State Department Admits It Obeyed ‘Deliberate Request’ to Purge Video of Iran Lies

June 1, 2016

State Department spokesman John Kirby admitted Wednesday that a portion of a State Department press briefing from December 2013 showing the Obama administration possibly deceiving the media and public about the Iran nuclear deal was deliberately deleted, with no rules in place to govern this kind of action.

"I asked the Office of the Legal Adviser to look at this, including a look at any rules that we had in place," Kirby told reporters at the department’s daily press briefing. "In so doing, they learned that a specific request was made to excise that portion of the briefing. We do not know who made the request to edit the video or why it was made. To my surprise, the Bureau of Public Affairs did not have in place any rules governing this type of action."

Fox News correspondent James Rosen first reported last month that several minutes of a department press briefing from December 2, 2013, were deleted for unknown reasons.

"Late today, we discovered that the State Department’s video of its December 2, 2013, press briefing, at which I confronted spokesperson Jen Psaki about the false statement made by her predecessor, Victoria Nuland … has itself, with the use of a white flash, been deleted from both the State Department’s official website and from its YouTube channel," Rosen reported on May 9.

"In that exchange, Psaki effectively admitted that the administration had lied to me because the diplomacy [between the United States and Iran] needed ‘privacy,’" Rosen added. "The State Department told me just moments ago it cannot explain this deletion and is working to restore the excised material."

Rosen had previously asked then-State Department spokeswoman Victoria Nuland at a press briefing on February 6, 2013, if the administration was engaged in secret talks with the Iranians over its nuclear program.

"With regard to the kind of thing you are talking about on a government to government level, no," Nuland replied at the time.

The administration was engaged in talks with Iran then, however, and nuclear negotiations had started as early as 2011 in Muscat, Oman.

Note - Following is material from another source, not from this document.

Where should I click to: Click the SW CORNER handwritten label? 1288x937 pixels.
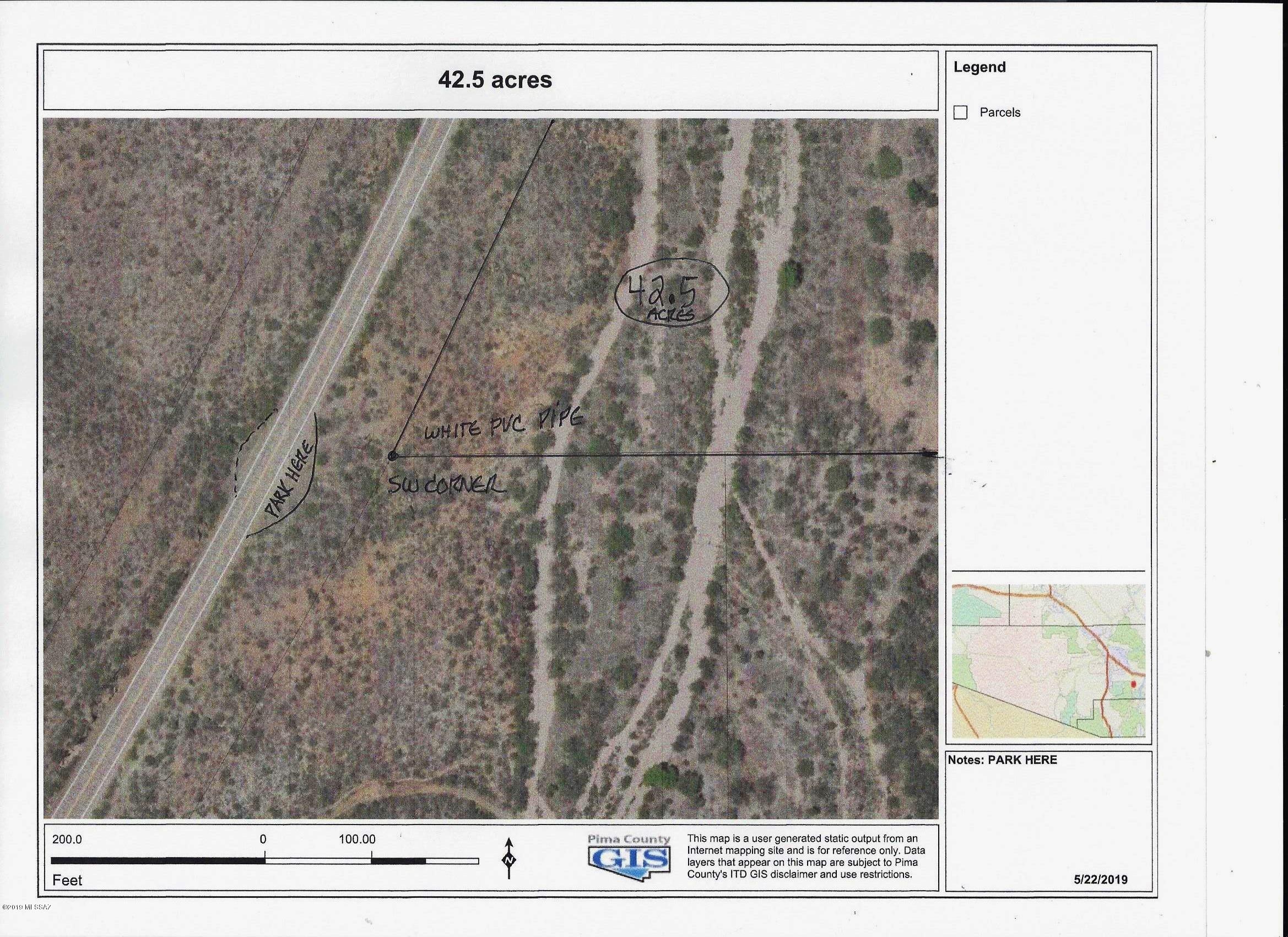coord(446,484)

The State Department press corps grilled Kirby on the intentional deletion Wednesday, trying to find out more about how it could have happened.

The video cut occurred the same day as the press briefing, according to Kirby, who added the request to do so was made over the phone.

"The recipient of the call, who is one of the editors, does not remember anything other than that the caller was passing on a request from somewhere else in the [Bureau of Public Affairs in the State Department]," Kirby added.

The department is not investigating the matter further to see who may have wanted the video deleted or why because there were no rules in place to govern this sort of action.

"So while I believe it was an inappropriate step to take, I see little foundation for pressing forward with a formal investigation," Kirby said, adding his goal is to make sure policies are put in place to ensure something like this does not happen again to maintain transparency.

"Clearly somebody, however, is not as committed to transparency and disclosure as you are," Reuters reporter Arshad Mohammad said. "Because it affected a very sensitive matter, not merely the Iran nuclear negotiations, but more importantly whether a previous person at that podium spoke truthfully. I wonder why you are not making a greater effort to find out who sought to burglarize the record. Even if there weren’t rules, it stands to common sense and your own inclinations that you’d be transparent. So I don’t understand why you wouldn’t want to find out who tried to subvert what has historically been a transparency of the department in these matters."

Kirby defended his actions, saying the department took due diligence and that the individual who received the phone call simply has no memory of the incident because it was three years ago.

The State Department had maintained after Rosen’s initial report that the video deletion was a "glitch," but Kirby confirmed Wednesday that is no longer the department’s view.

"We learned that there was a deliberate request, that this was not a technical glitch. This was a deliberate request to excide video," Kirby said.

Mohammad then asked Kirby if former spokeswoman Nuland explicitly lied when she said in 2013 that no secret nuclear negotiations were going on between Iran and the United States. Kirby said he could not comment on what occurred before he arrived at the department but has "no doubt" that each spokesperson acts with honesty and integrity.

Kirby said he was not sure why someone wanted the video deleted or why the person who received the request on the phone did not give any pushback.

"So the person you spoke to admitted cutting it from the tape and said somebody they can't remember told them to do that ... That seems a little fishy, right?" Associated Press reporter Bradley Klapper asked.

"The recipient of the call doesn't remember anything other than that the caller, the individual who called this technician, was passing on a request from someone else in the Public Affairs Bureau," Kirby responded before repeating that no rules were in place to govern this kind of situation.

"Come on, John! Just because there were no rules governing taking out a public briefing and editing it doesn't mean that it was the right thing to do," CNN correspondent Elise Labott exclaimed. "So I'm sorry that there were no rules."